Not Your Kingdom, MADBALL
24 juillet 2026 0 Par Chacha
Il y a des groupes qui vieillissent. Et puis il y a ceux qui semblent simplement accumuler les cicatrices sans jamais perdre leur mordant. Plus de trente-cinq ans après ses débuts, MADBALL continue de défendre le hardcore new-yorkais avec la même rage viscérale, sans chercher à suivre les tendances. Not Your Kingdom ne révolutionne pas la formule, mais rappelle pourquoi le groupe reste une référence incontournable : des riffs qui cognent, des refrains taillés pour être hurlés en chœur et cette sincérité brute qui transpire à chaque seconde.
Musicalement, Not Your Kingdom va droit au but. Les guitares privilégient l’impact plutôt que la démonstration technique, épaulées par une section rythmique qui ne laisse aucun répit. Le groove est omniprésent, les tempos alternent intelligemment entre passages écrasants et accélérations typiquement hardcore, tandis que Freddie Cricien éructe chaque ligne avec une conviction qui force toujours le respect. Rien n’est superflu : chaque morceau est pensé pour fonctionner aussi bien dans un casque que dans un pit où les épaules servent de langage universel.
L’album aligne les missiles avec une efficacité redoutable. Flammable met immédiatement les hostilités en marche grâce à son énergie contagieuse, tandis que Rebel Kids s’impose comme un véritable hymne fédérateur, impossible à écouter sans imaginer une foule reprendre le refrain le poing levé. Don’t MisStep et Stab Wounds misent davantage sur l’agressivité pure, avec des riffs secs et des breaks qui sentent bon les circle pits.
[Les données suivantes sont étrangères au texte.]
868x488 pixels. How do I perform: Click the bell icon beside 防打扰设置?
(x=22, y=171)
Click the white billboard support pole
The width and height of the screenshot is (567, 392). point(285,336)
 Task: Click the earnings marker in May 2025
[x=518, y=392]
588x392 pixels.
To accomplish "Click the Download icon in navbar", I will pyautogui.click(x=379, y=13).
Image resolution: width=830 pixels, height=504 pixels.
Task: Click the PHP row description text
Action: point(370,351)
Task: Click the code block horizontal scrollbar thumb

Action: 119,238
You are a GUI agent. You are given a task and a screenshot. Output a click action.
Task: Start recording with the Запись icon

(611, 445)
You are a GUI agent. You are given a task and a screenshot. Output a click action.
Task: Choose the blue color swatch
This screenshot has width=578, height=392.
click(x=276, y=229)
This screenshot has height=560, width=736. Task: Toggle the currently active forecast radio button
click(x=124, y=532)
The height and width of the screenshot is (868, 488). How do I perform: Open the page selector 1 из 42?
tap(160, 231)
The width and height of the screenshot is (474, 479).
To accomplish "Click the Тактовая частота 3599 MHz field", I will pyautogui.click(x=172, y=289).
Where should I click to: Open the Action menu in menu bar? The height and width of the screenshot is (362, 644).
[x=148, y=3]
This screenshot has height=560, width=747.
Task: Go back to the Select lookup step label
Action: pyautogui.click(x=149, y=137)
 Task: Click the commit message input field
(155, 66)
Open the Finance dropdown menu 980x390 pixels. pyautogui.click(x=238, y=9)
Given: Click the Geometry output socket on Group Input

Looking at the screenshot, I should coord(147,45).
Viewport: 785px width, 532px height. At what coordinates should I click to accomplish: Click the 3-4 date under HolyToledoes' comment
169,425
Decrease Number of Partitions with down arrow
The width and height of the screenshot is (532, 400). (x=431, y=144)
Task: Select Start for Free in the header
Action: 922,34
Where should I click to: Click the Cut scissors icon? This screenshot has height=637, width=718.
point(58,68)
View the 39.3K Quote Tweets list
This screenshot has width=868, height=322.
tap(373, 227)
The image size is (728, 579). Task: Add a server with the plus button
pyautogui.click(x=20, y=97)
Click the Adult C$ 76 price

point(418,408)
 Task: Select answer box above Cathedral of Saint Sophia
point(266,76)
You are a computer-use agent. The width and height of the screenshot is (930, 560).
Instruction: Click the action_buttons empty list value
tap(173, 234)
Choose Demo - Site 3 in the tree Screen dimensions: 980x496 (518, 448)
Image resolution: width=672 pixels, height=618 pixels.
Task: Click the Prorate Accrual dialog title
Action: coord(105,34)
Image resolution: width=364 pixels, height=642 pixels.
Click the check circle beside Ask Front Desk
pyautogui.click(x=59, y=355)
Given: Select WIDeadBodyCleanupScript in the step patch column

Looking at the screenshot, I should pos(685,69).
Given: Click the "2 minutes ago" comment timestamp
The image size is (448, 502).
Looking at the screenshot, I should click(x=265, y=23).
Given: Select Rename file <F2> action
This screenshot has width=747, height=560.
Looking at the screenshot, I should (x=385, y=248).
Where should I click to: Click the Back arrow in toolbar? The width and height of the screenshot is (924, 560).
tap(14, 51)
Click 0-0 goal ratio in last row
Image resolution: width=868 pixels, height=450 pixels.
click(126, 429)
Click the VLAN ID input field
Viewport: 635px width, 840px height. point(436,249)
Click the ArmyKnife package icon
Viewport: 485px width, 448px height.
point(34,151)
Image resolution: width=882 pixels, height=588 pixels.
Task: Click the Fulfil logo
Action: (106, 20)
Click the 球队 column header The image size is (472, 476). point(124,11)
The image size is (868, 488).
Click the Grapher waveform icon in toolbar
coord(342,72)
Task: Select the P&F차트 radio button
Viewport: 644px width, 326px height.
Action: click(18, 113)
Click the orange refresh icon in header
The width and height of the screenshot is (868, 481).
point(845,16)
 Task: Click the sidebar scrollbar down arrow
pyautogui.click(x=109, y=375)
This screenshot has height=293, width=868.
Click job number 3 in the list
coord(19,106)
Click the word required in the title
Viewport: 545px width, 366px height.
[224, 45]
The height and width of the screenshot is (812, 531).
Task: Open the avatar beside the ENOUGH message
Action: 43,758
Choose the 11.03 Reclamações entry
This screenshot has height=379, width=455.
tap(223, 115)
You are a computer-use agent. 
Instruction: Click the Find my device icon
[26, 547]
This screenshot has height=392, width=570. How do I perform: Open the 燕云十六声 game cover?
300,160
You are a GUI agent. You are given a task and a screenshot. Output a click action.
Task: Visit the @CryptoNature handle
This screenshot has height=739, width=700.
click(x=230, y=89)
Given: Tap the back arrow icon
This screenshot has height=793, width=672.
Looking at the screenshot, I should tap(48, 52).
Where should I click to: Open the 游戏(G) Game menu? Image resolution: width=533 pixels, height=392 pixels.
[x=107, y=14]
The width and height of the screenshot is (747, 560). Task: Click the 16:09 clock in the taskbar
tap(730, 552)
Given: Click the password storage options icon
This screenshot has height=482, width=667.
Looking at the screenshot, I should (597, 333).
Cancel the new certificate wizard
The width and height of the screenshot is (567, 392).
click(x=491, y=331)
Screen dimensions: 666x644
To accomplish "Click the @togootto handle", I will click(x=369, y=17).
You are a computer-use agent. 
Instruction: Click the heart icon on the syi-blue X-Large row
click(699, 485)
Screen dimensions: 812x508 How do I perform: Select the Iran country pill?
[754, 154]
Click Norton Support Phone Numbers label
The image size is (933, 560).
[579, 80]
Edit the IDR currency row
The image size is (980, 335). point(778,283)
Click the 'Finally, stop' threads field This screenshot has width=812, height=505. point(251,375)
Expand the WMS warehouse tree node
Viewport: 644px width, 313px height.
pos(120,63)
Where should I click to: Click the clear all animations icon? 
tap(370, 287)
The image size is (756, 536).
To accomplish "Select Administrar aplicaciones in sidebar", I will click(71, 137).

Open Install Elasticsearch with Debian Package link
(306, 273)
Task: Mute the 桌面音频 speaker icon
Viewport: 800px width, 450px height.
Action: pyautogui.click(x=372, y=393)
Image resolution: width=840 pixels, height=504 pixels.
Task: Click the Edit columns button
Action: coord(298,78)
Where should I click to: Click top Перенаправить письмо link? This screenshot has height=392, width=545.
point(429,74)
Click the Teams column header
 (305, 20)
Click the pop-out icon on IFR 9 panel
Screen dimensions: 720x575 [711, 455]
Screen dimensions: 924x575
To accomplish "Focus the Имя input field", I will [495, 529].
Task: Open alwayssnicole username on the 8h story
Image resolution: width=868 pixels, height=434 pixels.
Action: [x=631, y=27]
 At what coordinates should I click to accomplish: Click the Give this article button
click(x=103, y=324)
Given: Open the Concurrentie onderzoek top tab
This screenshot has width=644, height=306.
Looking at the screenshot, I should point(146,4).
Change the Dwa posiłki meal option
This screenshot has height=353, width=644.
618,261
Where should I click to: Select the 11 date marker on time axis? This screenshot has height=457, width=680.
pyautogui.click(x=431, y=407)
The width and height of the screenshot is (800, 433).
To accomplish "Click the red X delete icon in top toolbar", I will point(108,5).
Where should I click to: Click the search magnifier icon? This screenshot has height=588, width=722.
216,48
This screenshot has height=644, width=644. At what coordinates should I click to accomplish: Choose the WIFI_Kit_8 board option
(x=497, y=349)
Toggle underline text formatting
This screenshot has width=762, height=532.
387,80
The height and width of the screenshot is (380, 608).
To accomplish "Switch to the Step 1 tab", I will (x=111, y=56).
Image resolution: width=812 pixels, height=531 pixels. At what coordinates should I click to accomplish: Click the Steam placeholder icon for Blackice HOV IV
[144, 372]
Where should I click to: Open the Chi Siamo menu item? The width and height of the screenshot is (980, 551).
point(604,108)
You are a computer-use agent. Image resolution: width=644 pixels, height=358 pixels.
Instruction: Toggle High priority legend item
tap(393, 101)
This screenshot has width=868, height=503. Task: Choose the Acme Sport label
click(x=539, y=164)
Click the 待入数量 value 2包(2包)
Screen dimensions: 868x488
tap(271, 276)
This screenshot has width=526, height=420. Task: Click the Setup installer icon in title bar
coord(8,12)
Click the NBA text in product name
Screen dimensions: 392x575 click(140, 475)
Plus surprenant, Sunrise et Life’s a Mural apportent une respiration bienvenue sans trahir l’identité du groupe, laissant davantage de place aux mélodies et à une écriture plus introspective. De son côté, Clockwork, porté par la participation de Killing Time, est un clin d’œil assumé aux racines du NYHC et ravira les amateurs de la scène historique.
Comme souvent chez MADBALL, les paroles parlent de loyauté, de famille, de résilience et de refus de se laisser dicter sa conduite. Ce ne sont pas des concepts révolutionnaires, mais ils sont portés avec une authenticité qui fait toute la différence. On croit chaque mot, parce que le groupe les vit depuis des décennies plutôt que de simplement les chanter.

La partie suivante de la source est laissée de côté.